There’s no second time if there’s no first time to start with.
The Pluto’s approach to package management was especially bad about this, where every new notebook will almost invariably end up hitting precompilation for the project.
My recommendation, regardless of whether pkgimages are used or not, would be to set a toggle which defaults to disabling pre-compilation of Pluto notebook environments which use Pluto’s automatic package managment system.
the assumption there being that since these are essentially scripts, precompilation is a waste of time since it only really benefits re-running the notebook, and imposes a hefty penalty the first time the notebook is run.
I believe that precompilation in Julia 1.8 makes startups faster, not slower, because precompilation is parallelized.
Depends. You’re still usually going to be precompiling a lot more method signatures than need to be regularly jit compiled unless the notebook is quite big and intensive.
E.g. if you’re precompiling all of Plots.jl just for a little lineplot with a slider, then it doesn’t matter if it’s parallel, you’re still wasting a lot of time. Especially since as you say, the usecase you care about is students who tend to have weaker laptop CPUs (I.e, fewer cores)
Although, I haven’t tested this extensively so if you have evidence saying otherwise for small notebooks on weak CPUs, ignore me.
That’s a good suggestion for new notebooks! It does not affect launch times for new users though. We already have some tricks to avoid fetching the registry as often.
Ah, that’s good to know! I just mentioned registry updates because I had issues on really slow internet connections before, but for most users I’d suspect this not to be that big of an issue anymore.

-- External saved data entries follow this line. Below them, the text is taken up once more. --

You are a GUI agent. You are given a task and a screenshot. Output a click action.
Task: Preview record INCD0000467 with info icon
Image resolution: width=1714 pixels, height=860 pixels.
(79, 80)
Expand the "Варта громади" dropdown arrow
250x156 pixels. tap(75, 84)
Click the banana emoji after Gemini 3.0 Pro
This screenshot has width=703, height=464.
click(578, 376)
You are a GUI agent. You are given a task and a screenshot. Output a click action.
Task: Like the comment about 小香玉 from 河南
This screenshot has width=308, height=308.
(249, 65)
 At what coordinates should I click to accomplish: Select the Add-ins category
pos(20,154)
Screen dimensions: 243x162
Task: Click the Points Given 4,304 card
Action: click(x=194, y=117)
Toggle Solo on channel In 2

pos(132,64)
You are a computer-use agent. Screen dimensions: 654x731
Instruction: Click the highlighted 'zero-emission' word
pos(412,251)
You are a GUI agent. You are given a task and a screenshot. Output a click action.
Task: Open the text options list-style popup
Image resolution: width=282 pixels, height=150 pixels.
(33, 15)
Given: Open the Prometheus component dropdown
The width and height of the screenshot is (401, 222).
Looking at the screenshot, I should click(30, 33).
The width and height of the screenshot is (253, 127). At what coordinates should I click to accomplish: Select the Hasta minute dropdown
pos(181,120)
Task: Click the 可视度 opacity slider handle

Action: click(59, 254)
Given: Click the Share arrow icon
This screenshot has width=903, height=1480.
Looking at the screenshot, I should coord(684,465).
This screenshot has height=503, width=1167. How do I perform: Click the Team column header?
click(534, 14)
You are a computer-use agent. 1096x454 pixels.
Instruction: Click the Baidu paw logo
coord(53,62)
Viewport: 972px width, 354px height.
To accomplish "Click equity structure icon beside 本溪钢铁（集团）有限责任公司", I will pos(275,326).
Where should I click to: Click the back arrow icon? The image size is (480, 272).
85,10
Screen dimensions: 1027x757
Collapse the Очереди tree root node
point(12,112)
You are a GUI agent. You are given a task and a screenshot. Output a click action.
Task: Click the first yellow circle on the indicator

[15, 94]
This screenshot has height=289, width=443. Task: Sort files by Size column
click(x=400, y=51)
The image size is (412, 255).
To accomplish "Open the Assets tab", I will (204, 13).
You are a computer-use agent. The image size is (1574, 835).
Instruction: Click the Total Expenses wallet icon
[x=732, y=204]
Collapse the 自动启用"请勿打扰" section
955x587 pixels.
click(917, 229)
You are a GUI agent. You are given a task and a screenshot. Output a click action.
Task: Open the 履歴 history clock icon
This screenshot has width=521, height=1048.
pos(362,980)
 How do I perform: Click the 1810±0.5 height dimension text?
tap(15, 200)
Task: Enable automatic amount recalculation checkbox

I think mainly it would be great if there was a way to easily create a startup package as described by @tim.holy in Question about using SnoopPrecompile - #9 by tim.holy for use by new Pluto packages, but which would also fix all recursive dependencies to the precompiled versions until a user chooses to manually update them.
That’s a cool trick! This sounds less useful to first-time Julia users though, right? By first I really mean “first day, let’s try out Julia!”
I think the use case I had in mind and previously talked with @alanedelman about was in a classroom setting, where it wouldn’t be a big issue to tell students at the start of the semester to run these commands and just wait a bit if that meant using Pluto was always supper snappy from there on out.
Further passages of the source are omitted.